Ash leans into the slow rhythm of his touch. Leans back. Closes her eyes, soaks in the feeling of being braced by his large palm.

Nathaniel makes a noise deep in his throat as his thumbs smooth up, tracing the arc of her shoulder. It’s a delicious sensation. The gentle search of his hands, tracing over her bare skin, inking pulse points. Breaking boundaries.

She wants more. Wants it harder. Him against her. Like paperweights.

“Ash,” he says, voice catching, fingertips on the curve of her throat.

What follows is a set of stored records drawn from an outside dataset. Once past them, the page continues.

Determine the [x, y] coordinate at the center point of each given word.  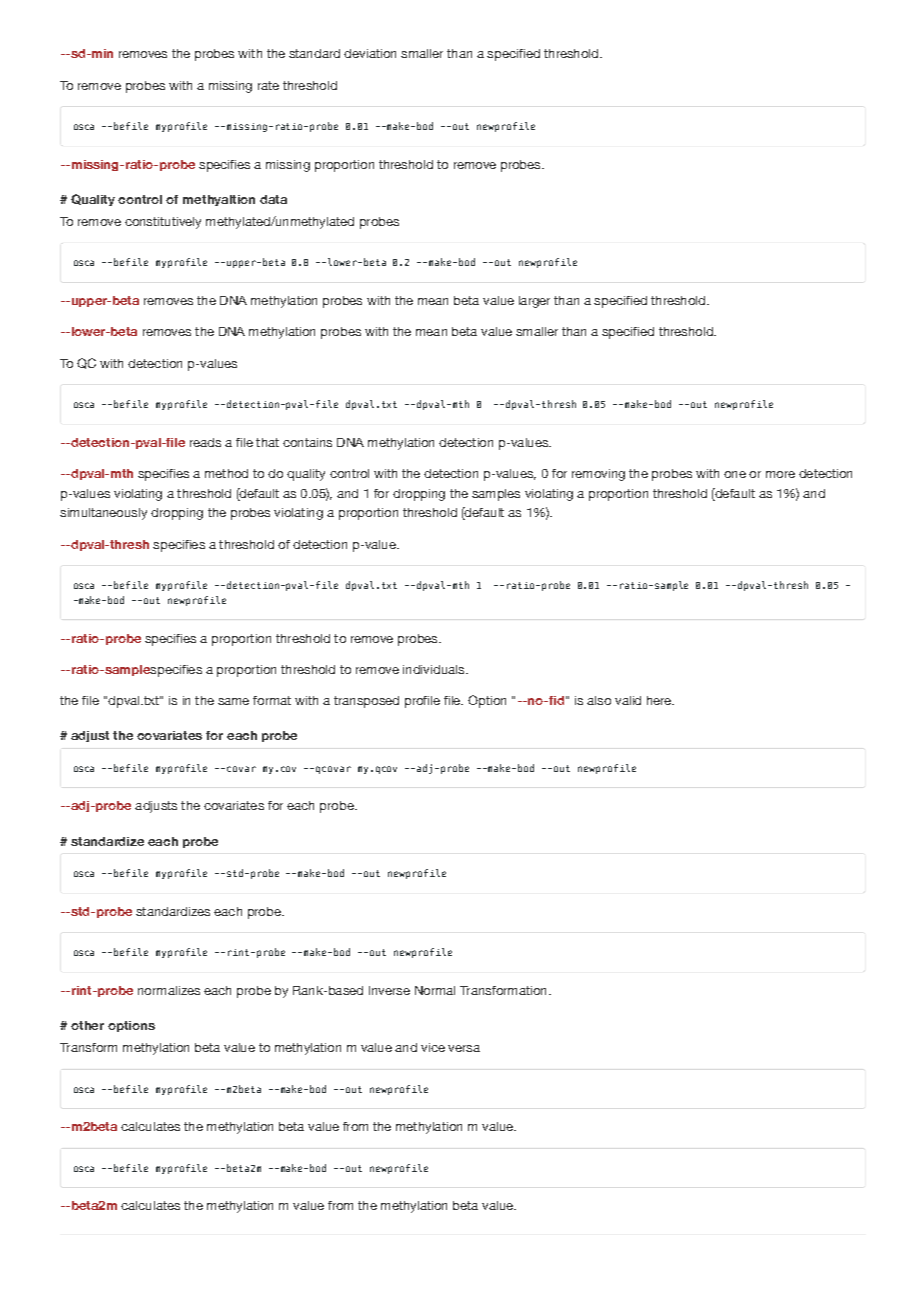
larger [534, 302]
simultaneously [103, 514]
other [87, 1025]
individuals [435, 669]
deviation [370, 53]
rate [268, 85]
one [735, 474]
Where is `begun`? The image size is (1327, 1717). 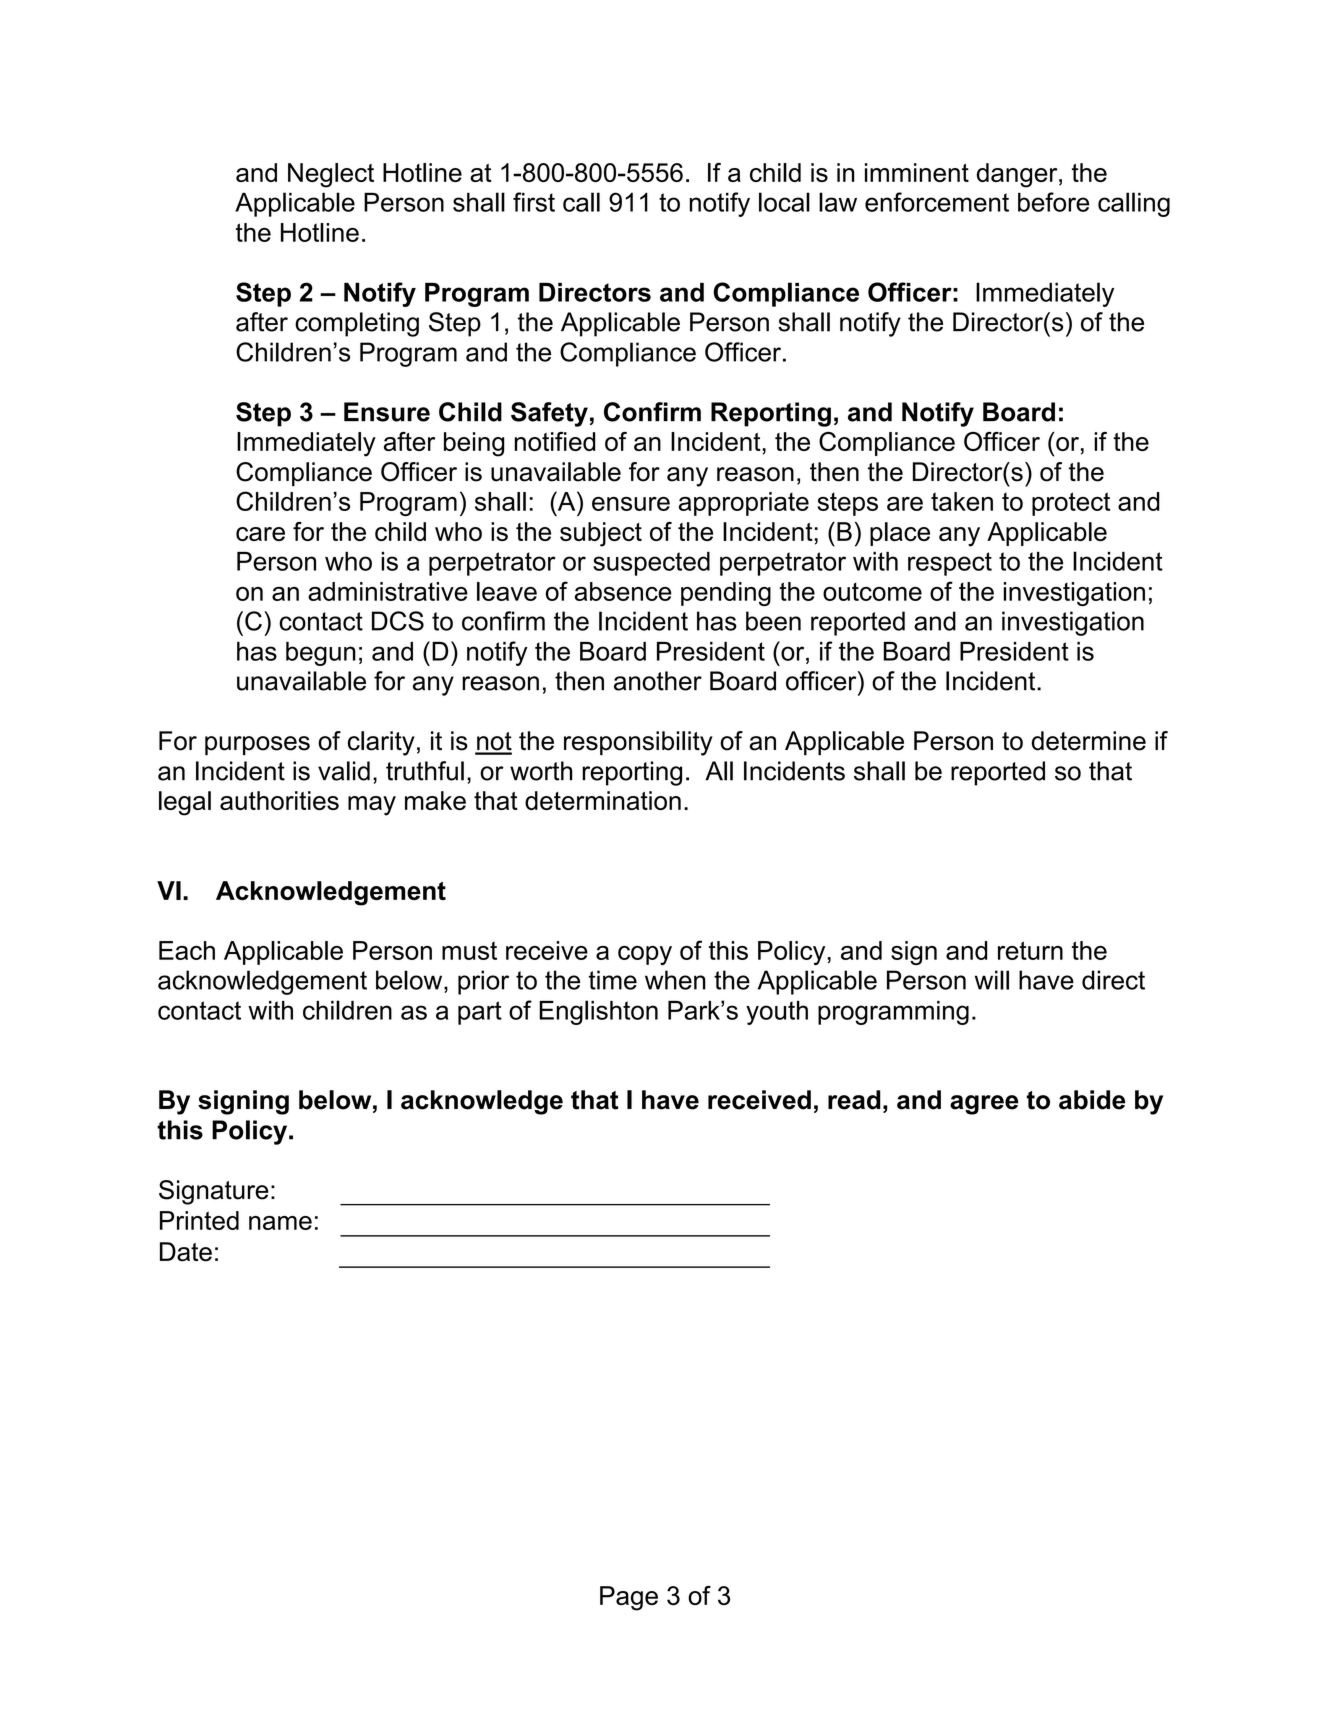 begun is located at coordinates (321, 654).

“What?” she whispers. A lick of heat curls up her spine, and she shivers. “What is—”

“Nathaniel!”

The sharp bleat of his name sends her heart jumping and breaks the spell between them.

Nathaniel jerks back from her, his hands slipping over her shoulders, his touch disappearing. She twists, taking in the sight of him. He looks like a man come out of a trance. Face flushed, hair damp, rumpled and caught off guard.

He scans the pool, then goes stiff.

Ash follows his line of sight.

Realization hits her with sinking-gut shock.

Slowly, she looks back at Nathaniel, who’s gaping as well.

Standing on the poolside deck, nearly naked in a long shimmery cover-up, with vibrant pink hair, is the Bratz doll. And she’s headed straight for Nathaniel.